Third, it is amazing that Gen Prayut could pull together the 79-page government policy that accommodates the demands and priorities of all 19 coalition parties within two weeks. The policies are essentially aimed at raising the standard of living and well-being of Thais -- especially in rural areas -- and to ensure that Thailand can compete in the fast-changing world by a digitalising its economy. It aims to make Thailand more nimble and innovative.

Truth be told, the fact that the new government could come up with a comprehensive policy in such a short time is mainly due to the 20-year National Strategic Plan passed in 2016, which provides a long-term developmental vision for Thailand. The national strategy serves a larger and common purpose. More so than political parties -- coalition or opposition -- would like to admit, the strategic plan also helps to frame and realise their campaign promises. Whichever government gets in, there will be a continuity of the broad national strategy, which helps to guide the country's future direction.

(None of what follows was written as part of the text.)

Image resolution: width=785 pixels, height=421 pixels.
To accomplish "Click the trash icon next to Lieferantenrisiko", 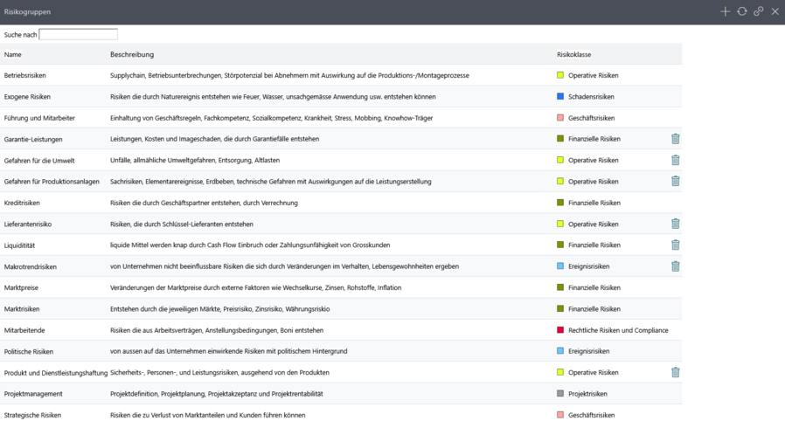I will [675, 224].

Fourth, there will be a continuity in foreign policy beyond the current Asean chairmanship. The new government's foreign policy follows the pathway set forth by the national strategy, by advancing partnerships with all countries to boost both sustainable development and security. Thailand's enhanced role in the international community will continue unabated with five important orientations.

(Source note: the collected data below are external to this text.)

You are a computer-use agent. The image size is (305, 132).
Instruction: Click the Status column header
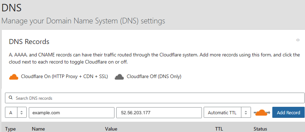click(x=260, y=129)
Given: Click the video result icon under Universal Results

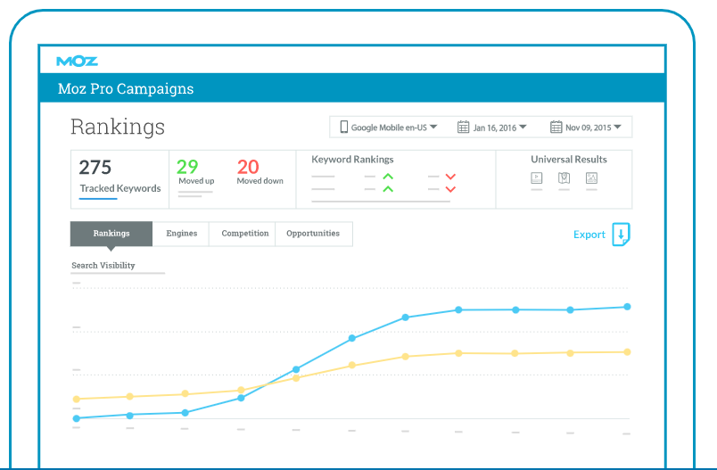Looking at the screenshot, I should 537,177.

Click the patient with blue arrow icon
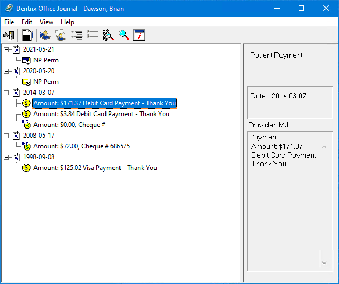[x=45, y=36]
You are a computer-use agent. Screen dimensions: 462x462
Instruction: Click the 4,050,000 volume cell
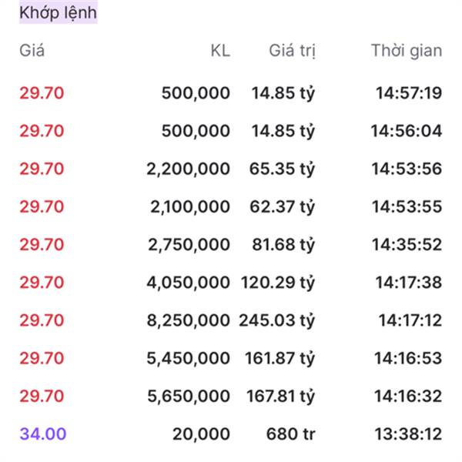click(188, 283)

First of all, Thailand will play an active and constructive role on regional and international platforms to promoting diplomatic relations with foreign countries in a balanced and stabilising way on the basis of mutual trust, respect and benefit. As such, Thailand will give priority to its strategic development partners to meet the UN sustainable development goals.

Secondly, Thailand will strengthen Asean solidarity and cooperation in all three pillars: political and security, economic, and socio-cultural. Under its chairmanship, Thailand has promoted cooperation among Asean members and their dialogue partners to advance sustainable development and strengthen Asean centrality in promoting peace and sustainable progress in the region.

Thirdly, the government will promote economic and cultural relations under cooperative frameworks to widen opportunities for trade, investment, innovation and know-how exchanges with all countries -- including those in Europe, the Middle East and South Asia. It will also support business expansion by Thai entrepreneurs, and promote greater awareness on the international stage.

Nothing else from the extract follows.